ROANOKE TIMES

                         Roanoke Times
                 Copyright (c) 1995, Landmark Communications, Inc.

DATE: SUNDAY, February 12, 1995                   TAG: 9502140068
SECTION: NATIONAL/INTERNATIONAL                    PAGE: A15   EDITION: METRO 
SOURCE: ASSOCIATED PRESS
DATELINE: HANOI, VIETNAM                                LENGTH: Medium


VETS TO HELP AGENT ORANGE VICTIMS

A group of U.S. veterans offered Saturday to help Vietnamese hospitals obtain used American medical equipment so they can treat and study victims of Agent Orange sprayed during the Vietnam War.

A study could clear up controversy over the effects on people of the defoliant, which many U.S. veterans have blamed for health problems.

``What happens here has a direct effect on Vietnam veterans,'' said George Claxton, chairman of the Agent Orange Committee for the Vietnam Veterans of America.

Claxton and other veterans met with Vietnamese doctors to exchange information on Agent Orange and discuss a joint study of the defoliant's effects on human beings and the environment.

U.S. forces sprayed the chemical over large areas of former South Vietnam to destroy foliage that helped hide Viet Cong guerrillas and North Vietnamese soldiers.

Agent Orange contained dioxin, a chemical thought to cause cancer, birth defects and other health problems. Vietnam provides the largest pool of potential dioxin victims, but few studies have been done.

``We can't even afford to do blood screening.
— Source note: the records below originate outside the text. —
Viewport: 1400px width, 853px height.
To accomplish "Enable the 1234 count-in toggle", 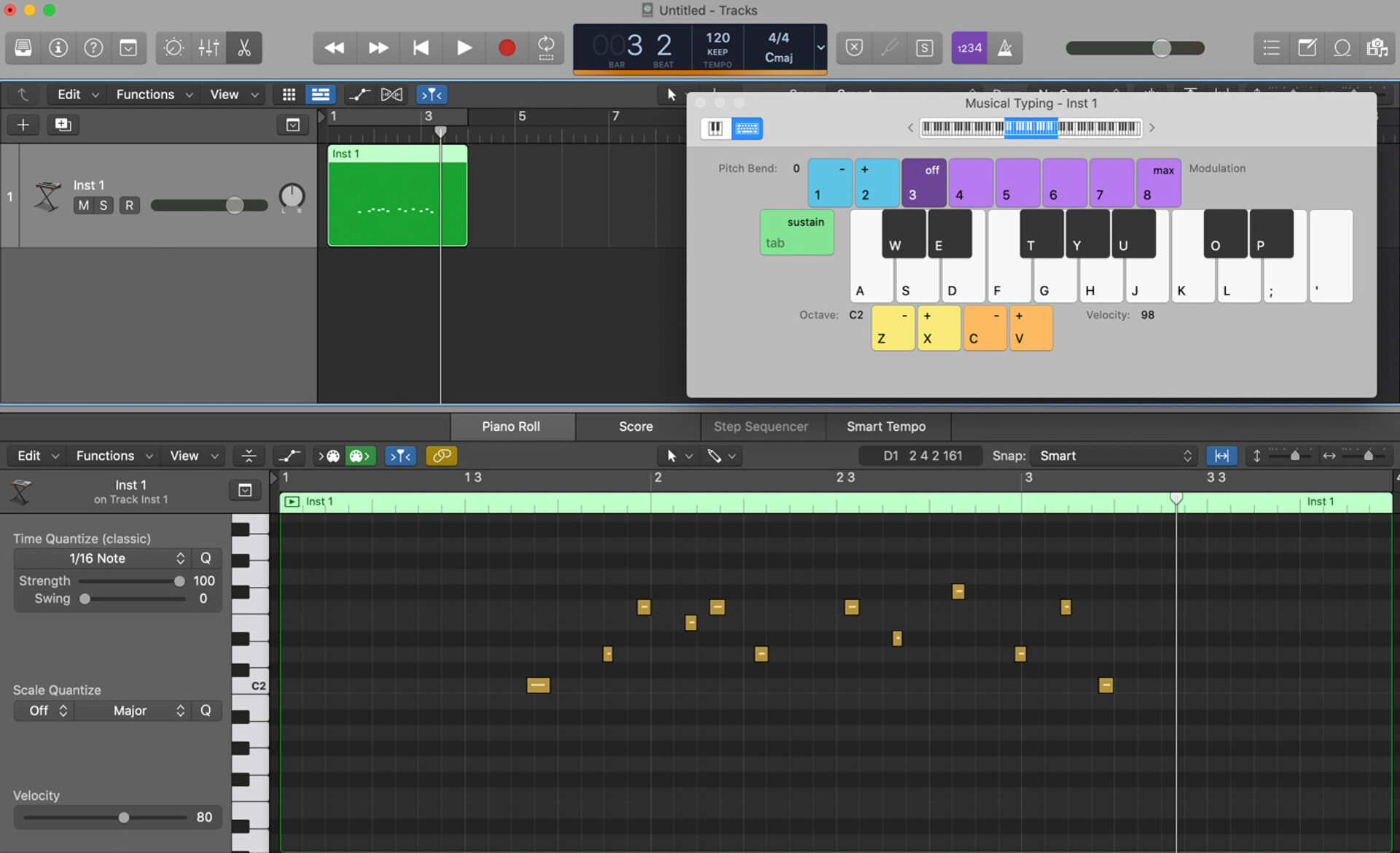I will coord(968,47).
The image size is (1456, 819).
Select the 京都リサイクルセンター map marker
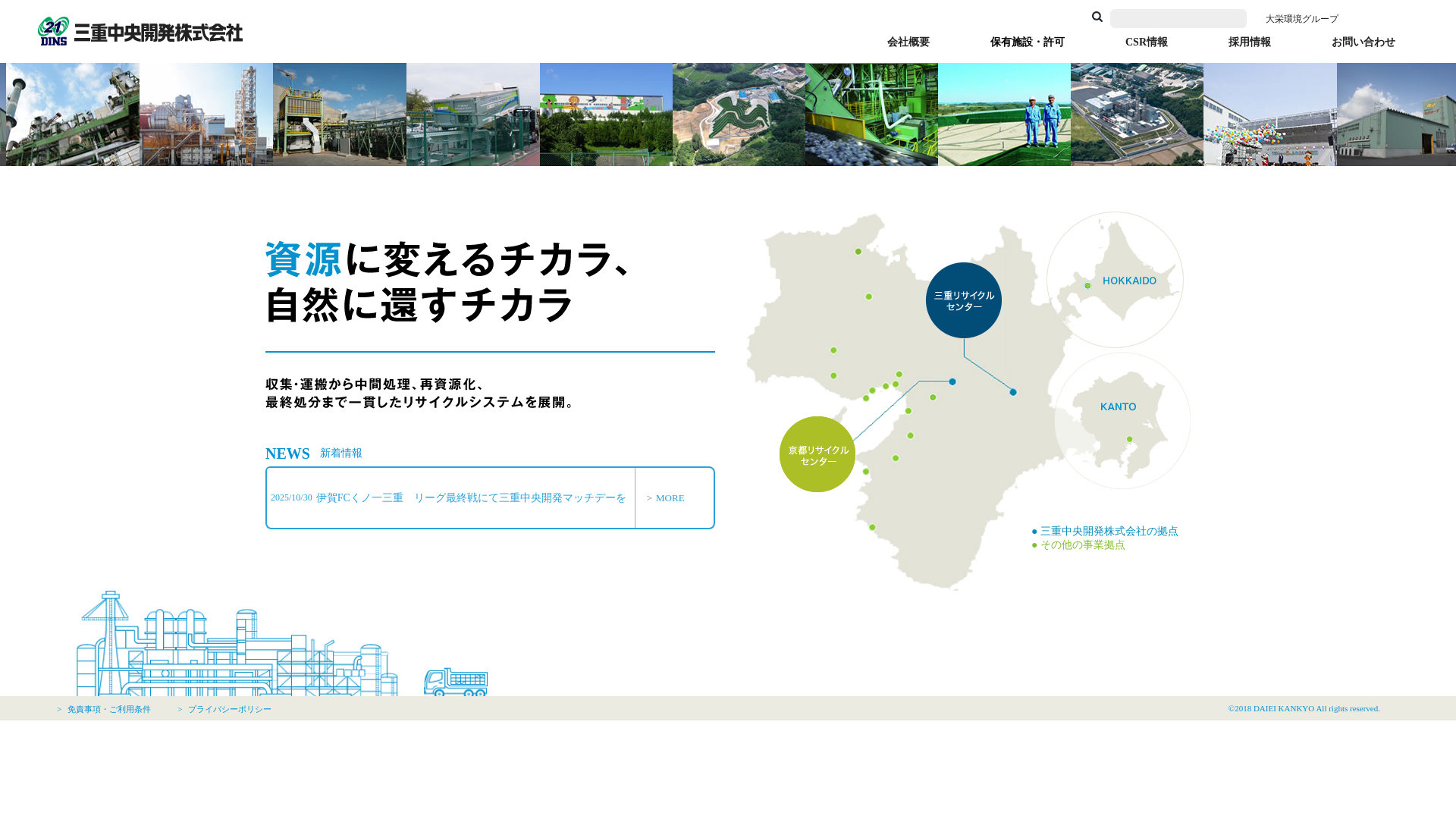pyautogui.click(x=817, y=453)
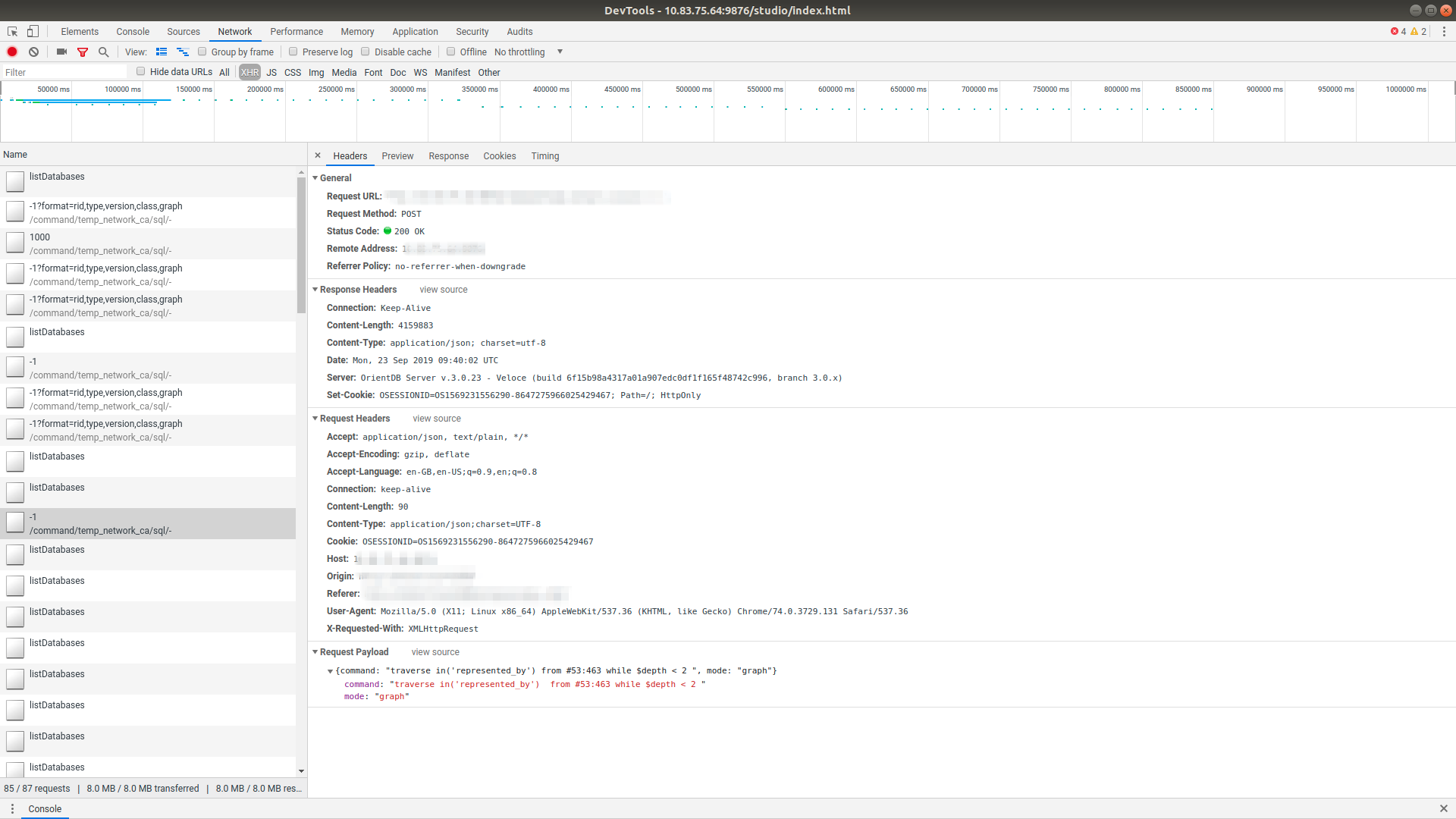
Task: Select the listDatabases request at the top
Action: pos(57,176)
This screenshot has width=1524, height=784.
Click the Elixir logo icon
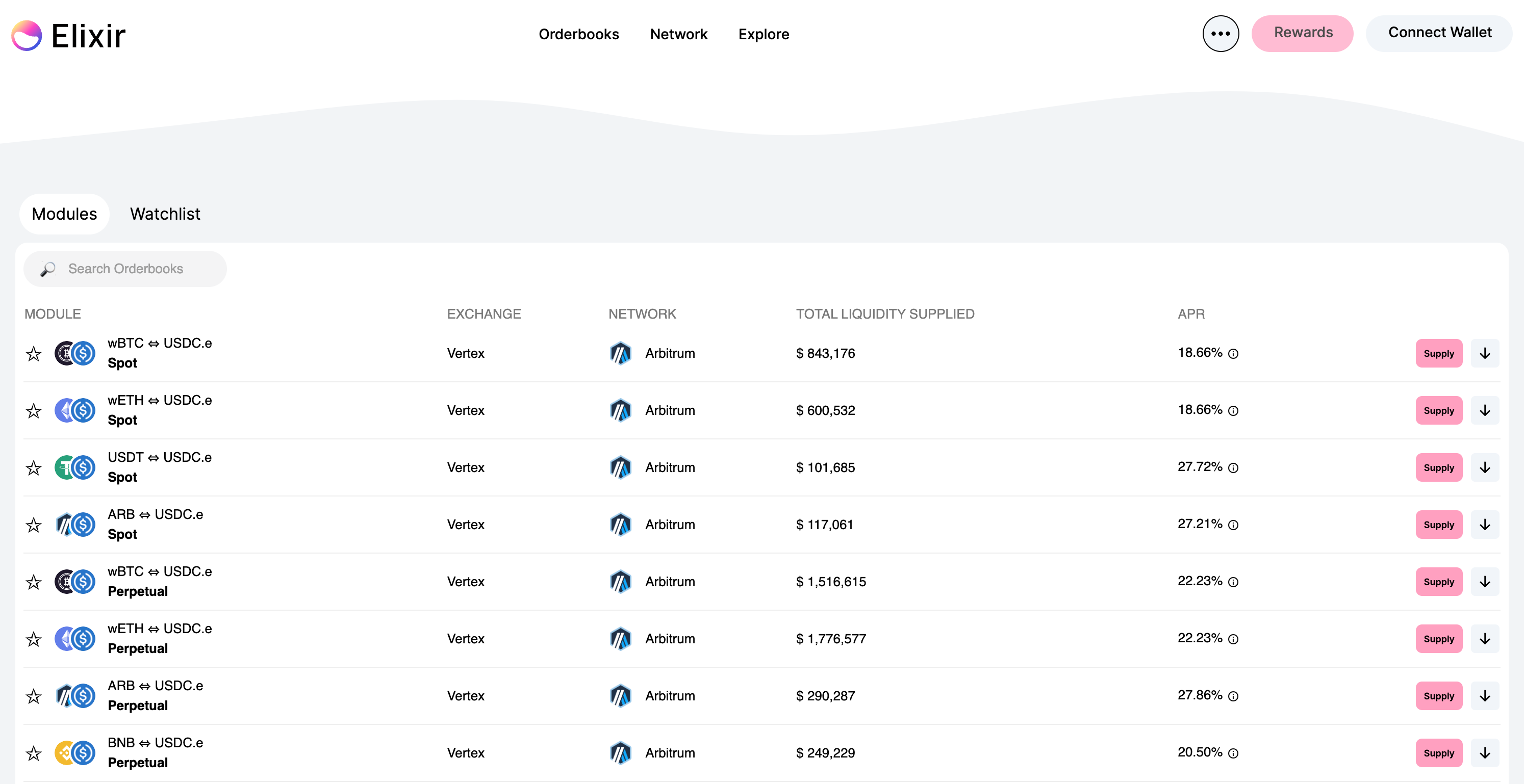27,36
We can't afford to test large numbers of people for dioxin,'' said R. Le Cao Dai, secretary general of the 10-80 Committee, founded in October 1980 to study the effects of chemicals used during the war.

Claxton, of Lansing, Mich., said the VVA will lobby Congress to fund a major study in Vietnam.

Vietnam's hospitals and laboratories also lack modern equipment, said Dai, pointing out an old Soviet incubator that had been repaired with a piece of boiler pipe.

Paul Sutton, superintendent of New Jersey's Division of Veterans Programs, said the group will try to provide surplus medical equipment.

``With VVA people spread across the country, we should be able to get a lot of equipment,'' said Sutton, a Vietnam veteran from Thorofare, N.J. ``We'll tell people: `Give us last year's model, and it can do some good here.'''

Another VVA delegation visited the family of a Vietnamese soldier missing in action since 1969.

Thomas Corey, of West Palm Beach, Fla., who is secretary of VVA's board of directors, said the group has been sharing information with the Vietnamese in return for information about the 2,200 American MIAs.

More than 300,000 Vietnamese soldiers are listed as missing in action during the war.